Azure でのマイクロサービスの構築

マイクロサービスは、回復性があり、単独でのデプロイが可能で、迅速に展開できる非常にスケーラブルなアプリケーションを構築するための一般的なアーキテクチャ スタイルです。 しかし、マイクロサービス アーキテクチャが成功するには、アプリケーションを設計および構築するのためのさまざまなアプローチが必要です。

マイクロサービス アーキテクチャは、小さな自律サービスのコレクションで構成されています。 各サービスは自己完結型であり、境界付けられたコンテキスト内で 1 つのビジネス機能を実装している必要があります。 境界付けられたコンテキストは、ビジネス内の自然な区分であり、ドメイン モデルが存在する明示的な境界を提供します。

マイクロサービス アーキテクチャ スタイルの論理図

マイクロサービスとは

  • マイクロサービスは小さく、独立的で、疎結合しています。 小規模な 1 つの開発者チームでサービスを作成および管理できます。
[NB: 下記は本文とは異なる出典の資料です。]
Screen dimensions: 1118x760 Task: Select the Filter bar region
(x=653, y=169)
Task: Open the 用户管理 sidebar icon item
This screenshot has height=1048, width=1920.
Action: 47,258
  • 各サービスは個別のコードベースであり、小規模な開発チームで管理できます。

  • サービスは個別にデプロイできます。 チームは、アプリケーション全体を再構築したり再デプロイしたりすることなく、既存のサービスを更新できます。

  • サービスはサービスのデータや外部の状態を保持する役割を担います。 これは、個別のデータ層でデータを保持する従来のモデルと異なる点です。

  • サービスは、明確に定義された API を使用して、互いに通信します。 各サービス内部の実装の詳細は、他のサービスに開示されません。

  • ポリグロット プログラミングをサポートします。 たとえば、サービスは、同じテクノロジ スタック、ライブラリ、またはフレームワークを共有する必要はありません。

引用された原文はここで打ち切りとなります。